The area behind the street right-of-way, and, in front of any building on private property is known as the street yard. Street yard design standards prevent property owners from paving right up to the front property line. The purpose of a street yard or street yard buffer is to improve the view from the public roadway, to promote ingress and egress safety and to partially screen visually complex urban development such as parking lots, storage facilities, vehicular use areas and unattractive buildings.

Street yard buffer planting requirements often require a minimum number of shade trees shrubs and ground covers other than turf grass spaced within a strip of land attached to the front property line. The panting strip is calculated by square footage or is based upon depth. A common street yard depth is ten (10) to fifteen (15) feet with some communities increasing this to as much as thirty feet.

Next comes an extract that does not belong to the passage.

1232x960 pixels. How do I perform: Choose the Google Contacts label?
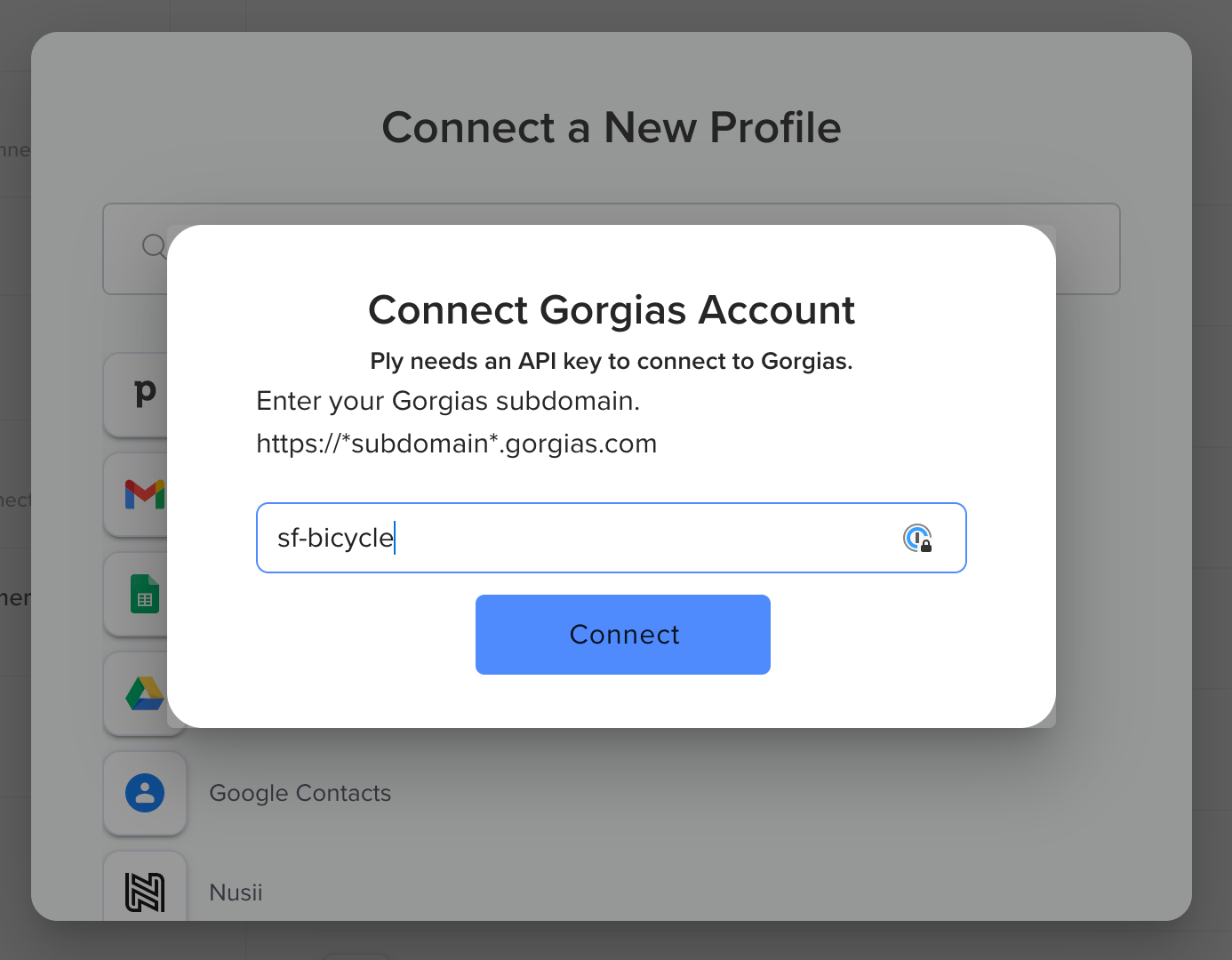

Some codes require this planting place to include all of the land in front of buildings to prevent the construction of parking lots along roadway edges. Other communities base the depth of this planting strip on the depth of the perpendicular property line. Ten percent of the length of the site is not uncommon. 

Exceptions are often granted to businesses that want to use their street yards as a sales display areas. But, they may need to apply for and receive a zoning variance. Used car lots, open air markets and retail plant nurseries are always a problem in community landscape codes in regard to this exception.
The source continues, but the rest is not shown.